### Exercise details
Report each line from the entries in which "Member" can be found.

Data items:
· · · ·
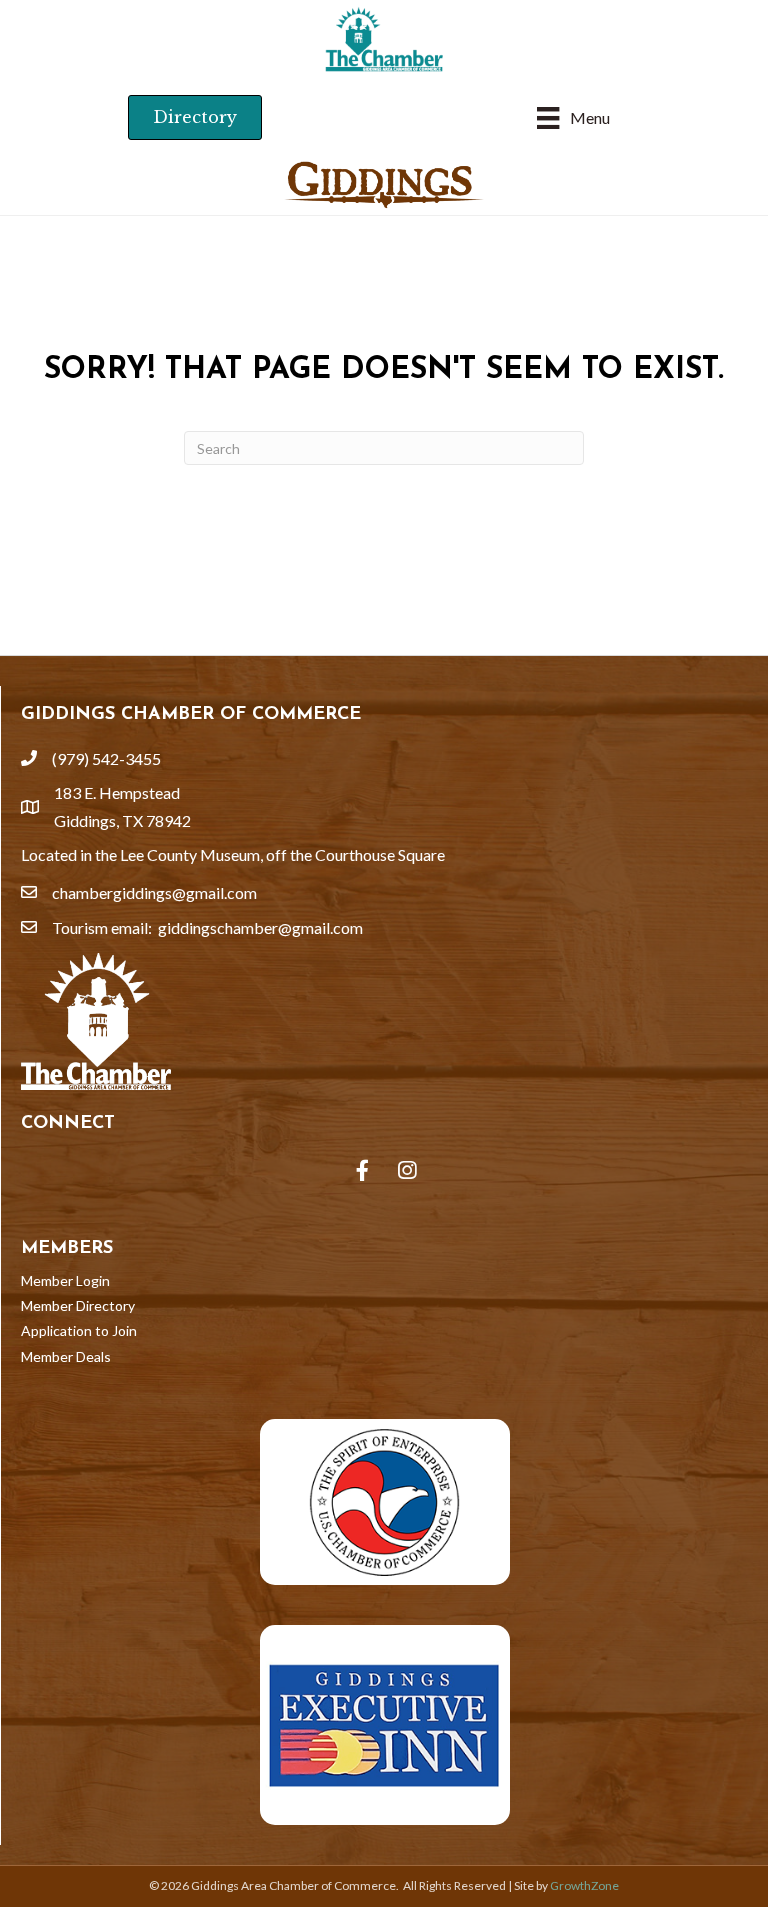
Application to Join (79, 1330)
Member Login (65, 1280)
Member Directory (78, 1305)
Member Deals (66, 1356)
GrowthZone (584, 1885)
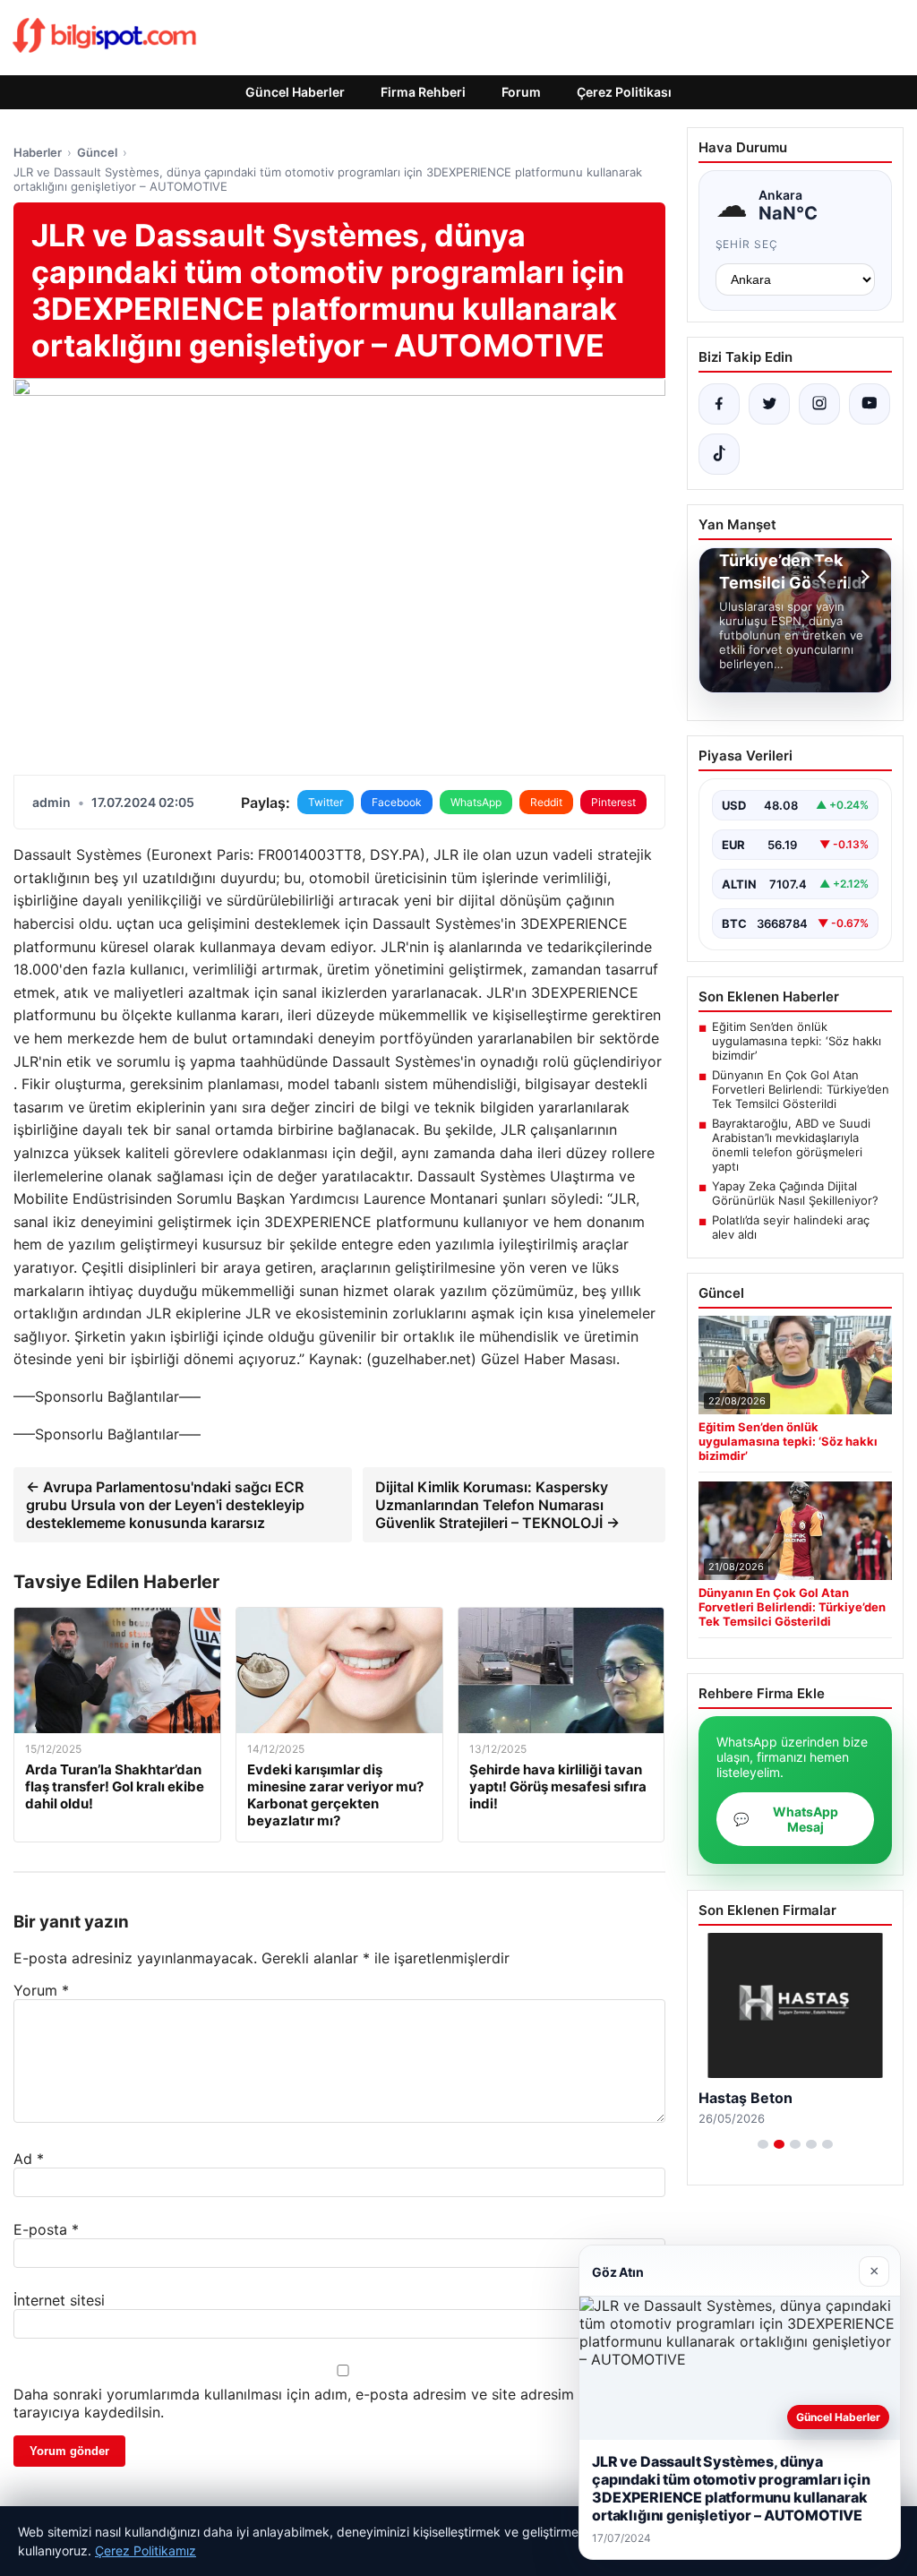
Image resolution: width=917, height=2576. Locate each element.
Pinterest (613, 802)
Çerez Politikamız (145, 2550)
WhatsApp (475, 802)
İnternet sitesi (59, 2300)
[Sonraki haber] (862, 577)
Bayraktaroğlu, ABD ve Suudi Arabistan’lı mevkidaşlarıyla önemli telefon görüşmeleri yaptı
· · · ·
### Result
Member Login (65, 1280)
Member Directory (78, 1305)
Member Deals (66, 1356)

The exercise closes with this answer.